TEXT EXTRACT.
Note that if he picks the life of the auto mechanic and rejects the other one, then the fulfillment implied in the rejected life is forever not available to him; that life is an ideal, not a goal, and will not be fulfilled, because he rejected it as his "true self." And, of course, if he picks the life of the nuclear physicist, he will not gain the fulfillment he could have had as an auto mechanic, for the same reason.

But it isn't really as black-and-white as all that. You can pick a life style as your main goal, but keep other goals as hobbies and avocations, which you also pursue at odd moments. There would be nothing wrong with studying nuclear physics and fixing cars in your free hours; and even after you became the nuclear physicist, you could still keep up your interest in fixing cars--and in fishing and playing basketball and reading novels and poetry, and singing, and all sorts of other things. Your goal can be as simple or as complex as you want to make it; the only requirement is that you choose to pursue it--that you do something in the direction of the goal, and don't just leave it there as an ideal to sigh about and say, "If only things were different; how I'd like to fly an airplane!"

The person who has many goals will fulfill them all as one complex goal in his eternal life; if he keeps them as mere ideals, they are lost once he dies.

Let me illustrate this with a Blairian parable. There was a minor official in an office, second to the person who had charge over the ten people in his little area. As it happened, this man had a desk which looked through the door of the president's office, and he could see the huge polished desk, the recliner chair behind it, and the closet containing the golf clubs. And the official used to say to himself, "What I wouldn't give to be president, and be able to take the afternoon off playing golf and clinching a deal while I was at it!"

It came to pass one day that the head of his group was moved upstairs, and the vice president in charge of personnel offered him the job. He suddenly grew afraid, and said, "Could I have the weekend to think it over?" and the time was granted.

During that time, he said to himself, "How many times have I saved Jones from messing things up by pointing out things he didn't know that would have made him make the wrong decision? But who is going to do this for me? And if I make the wrong decision, then I might lose my job. Where I am, nobody notices me, and I'm safe."

So he told the vice president, "Really, I think that Smith would do a better job for the company than I would; all the people like him, and I'd be here to help him along if he needed it." And the vice president told him, "If you don't want the job, then we certainly wouldn't want you in it. We'll put Smith there, and you can stay where you are."

[Rows from a dataset]
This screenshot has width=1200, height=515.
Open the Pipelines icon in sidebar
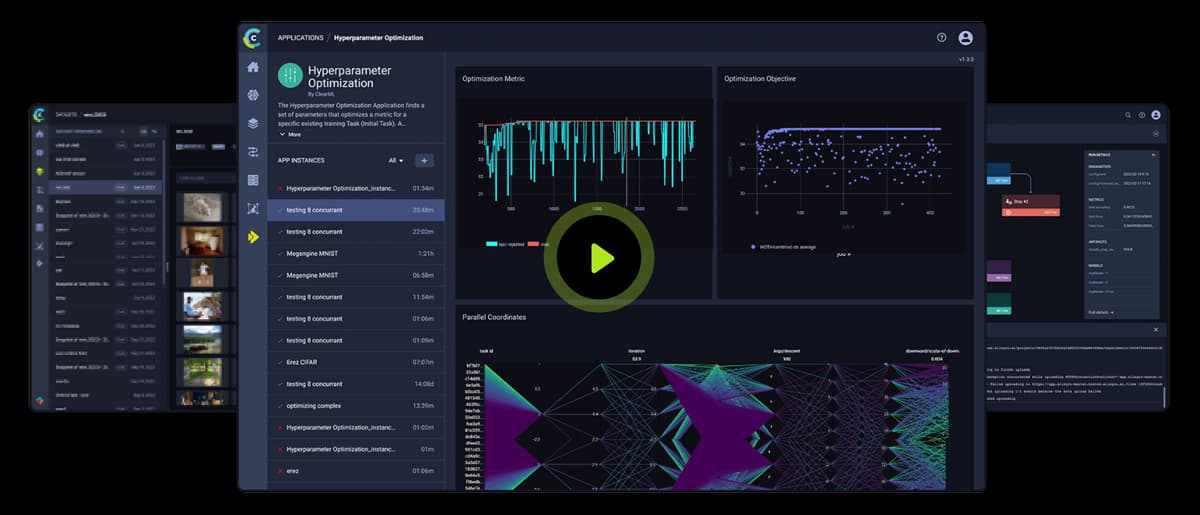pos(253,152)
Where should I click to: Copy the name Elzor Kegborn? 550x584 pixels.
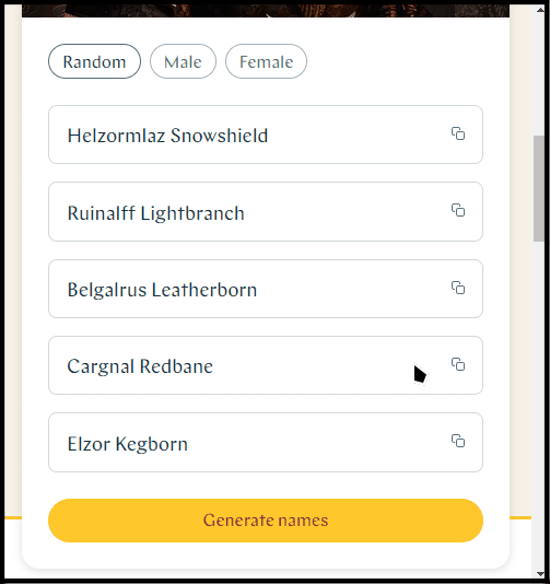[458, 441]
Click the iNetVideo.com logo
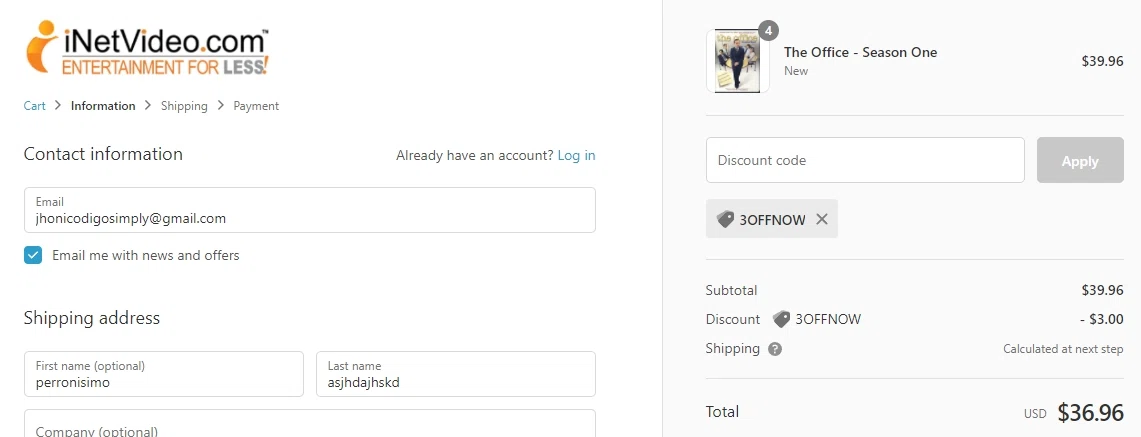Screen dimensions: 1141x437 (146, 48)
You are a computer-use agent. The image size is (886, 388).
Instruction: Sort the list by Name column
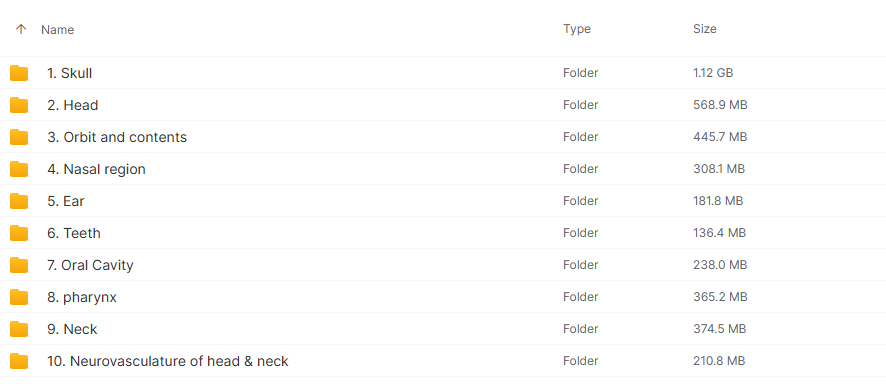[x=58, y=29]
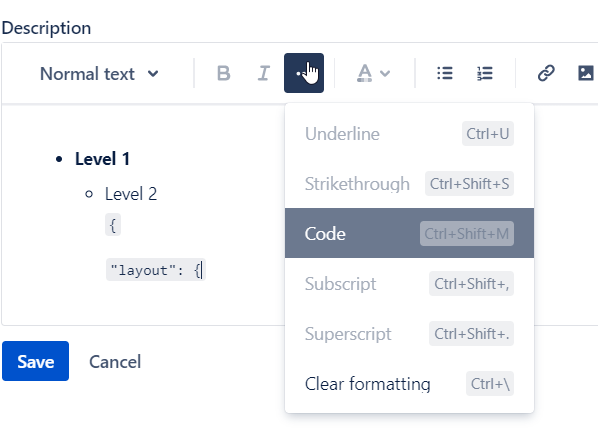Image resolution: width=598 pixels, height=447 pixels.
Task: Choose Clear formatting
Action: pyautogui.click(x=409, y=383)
==
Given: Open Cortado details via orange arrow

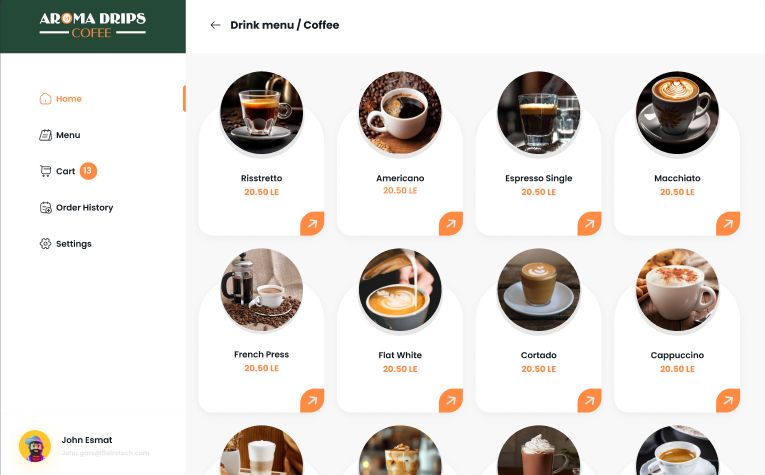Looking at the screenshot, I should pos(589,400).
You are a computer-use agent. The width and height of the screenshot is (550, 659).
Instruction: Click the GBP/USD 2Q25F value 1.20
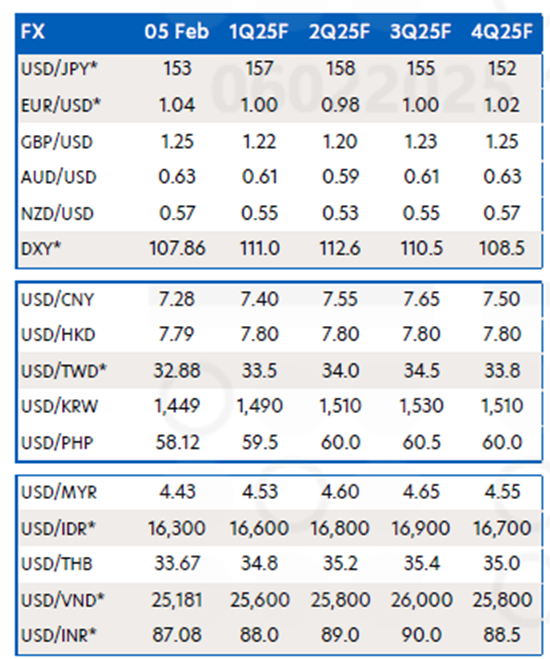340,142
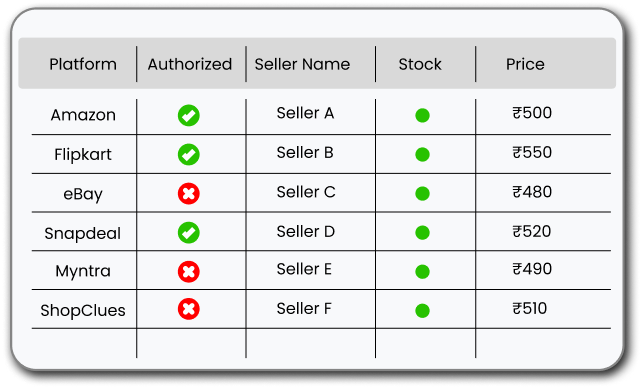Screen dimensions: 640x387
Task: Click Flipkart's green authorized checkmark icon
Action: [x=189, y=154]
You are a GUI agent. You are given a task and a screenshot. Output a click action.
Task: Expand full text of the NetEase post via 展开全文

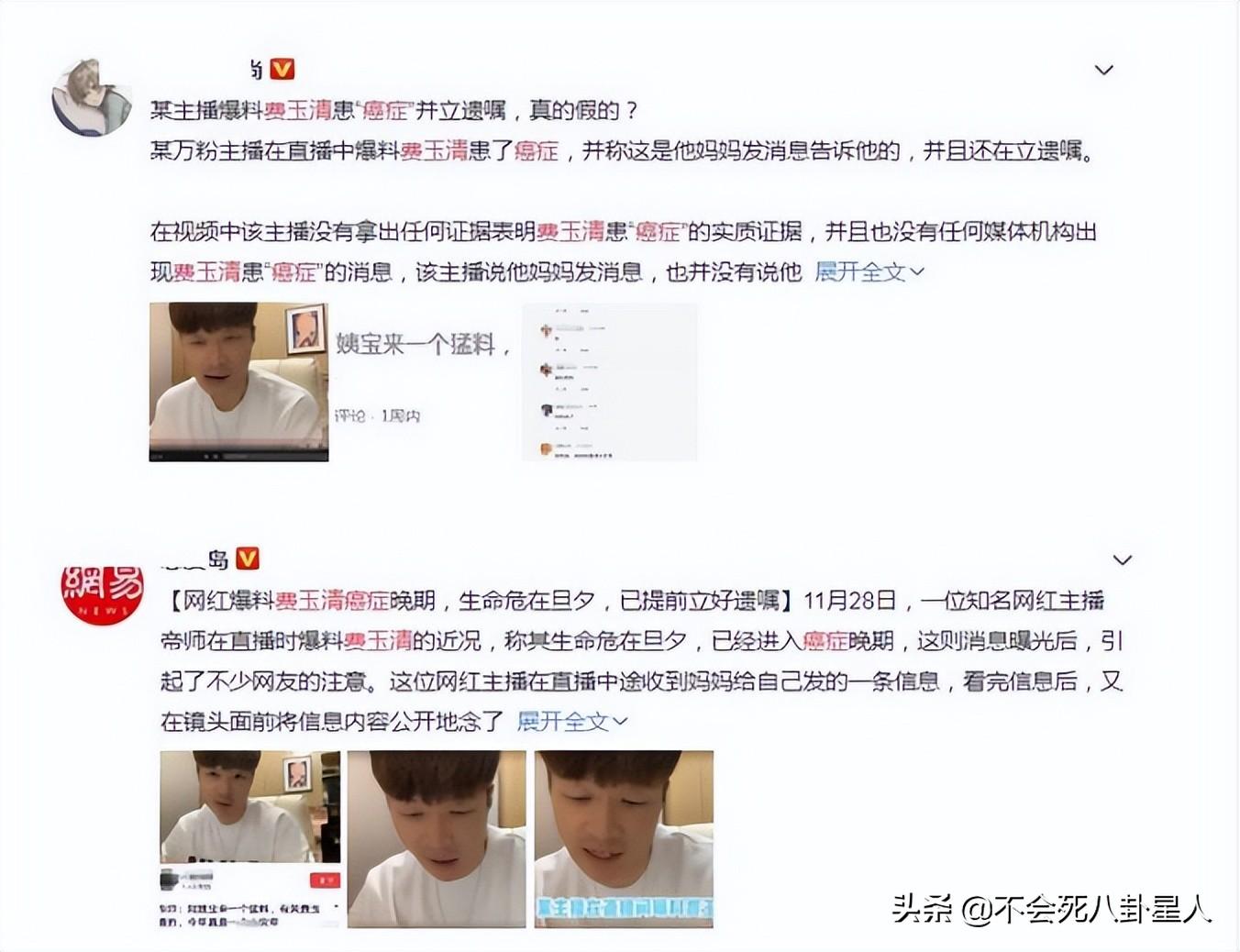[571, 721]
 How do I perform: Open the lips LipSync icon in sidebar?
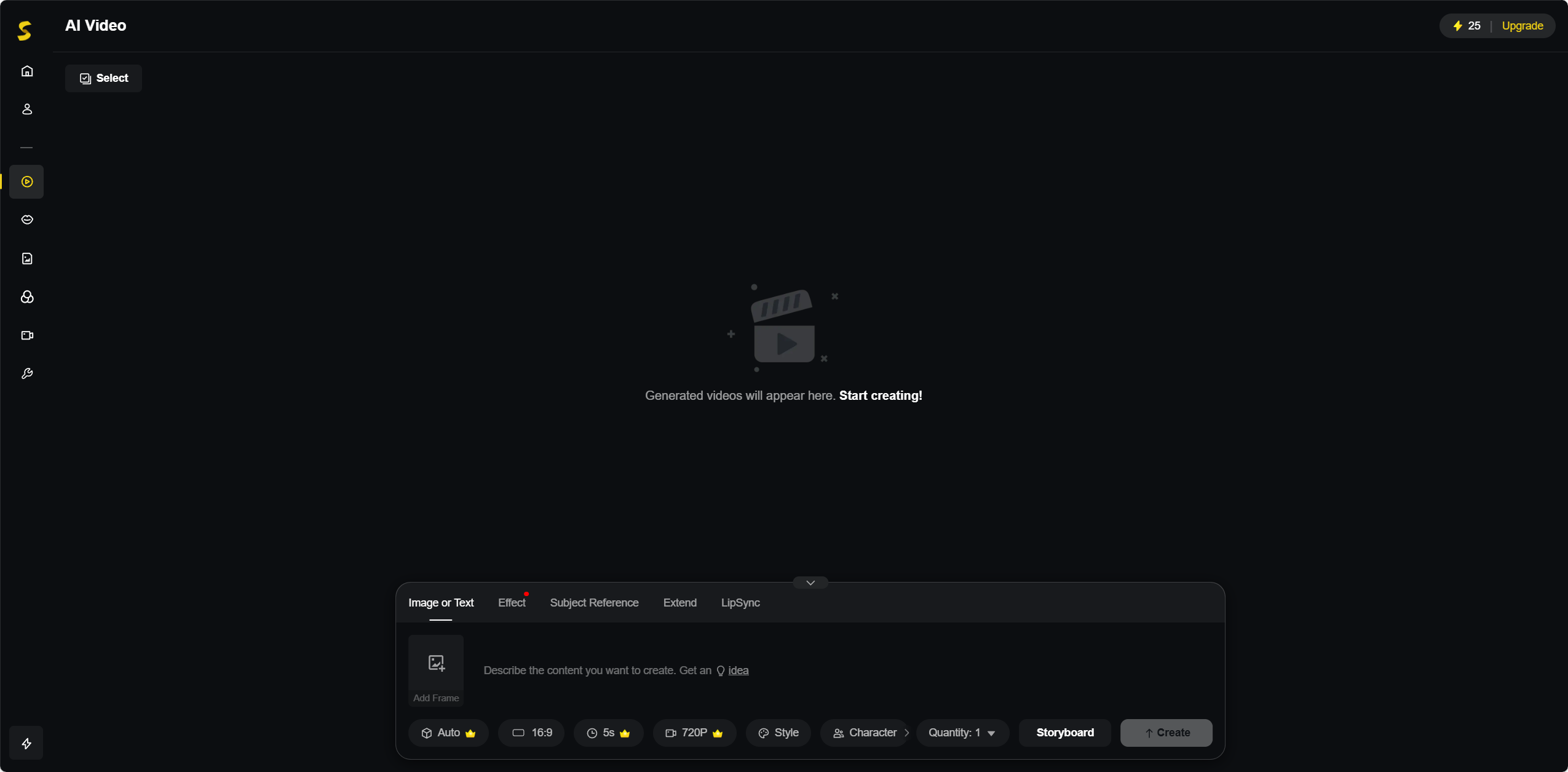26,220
==
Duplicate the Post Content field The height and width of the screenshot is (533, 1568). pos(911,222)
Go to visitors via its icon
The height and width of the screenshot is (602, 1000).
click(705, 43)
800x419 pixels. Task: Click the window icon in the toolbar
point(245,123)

EXERCISE INSTRUCTIONS.
a – According to the text on goals and ideals, what happens to goals that a person keeps as mere ideals once he dies?
b – Return the part of the text on goals and ideals that runs from "Note that if" up to and including "the same reason.".

EXERCISE SOLUTIONS.
a – They are lost.

b –
Note that if he picks the life of the auto mechanic and rejects the other one, then the fulfillment implied in the rejected life is forever not available to him; that life is an ideal, not a goal, and will not be fulfilled, because he rejected it as his "true self." And, of course, if he picks the life of the nuclear physicist, he will not gain the fulfillment he could have had as an auto mechanic, for the same reason.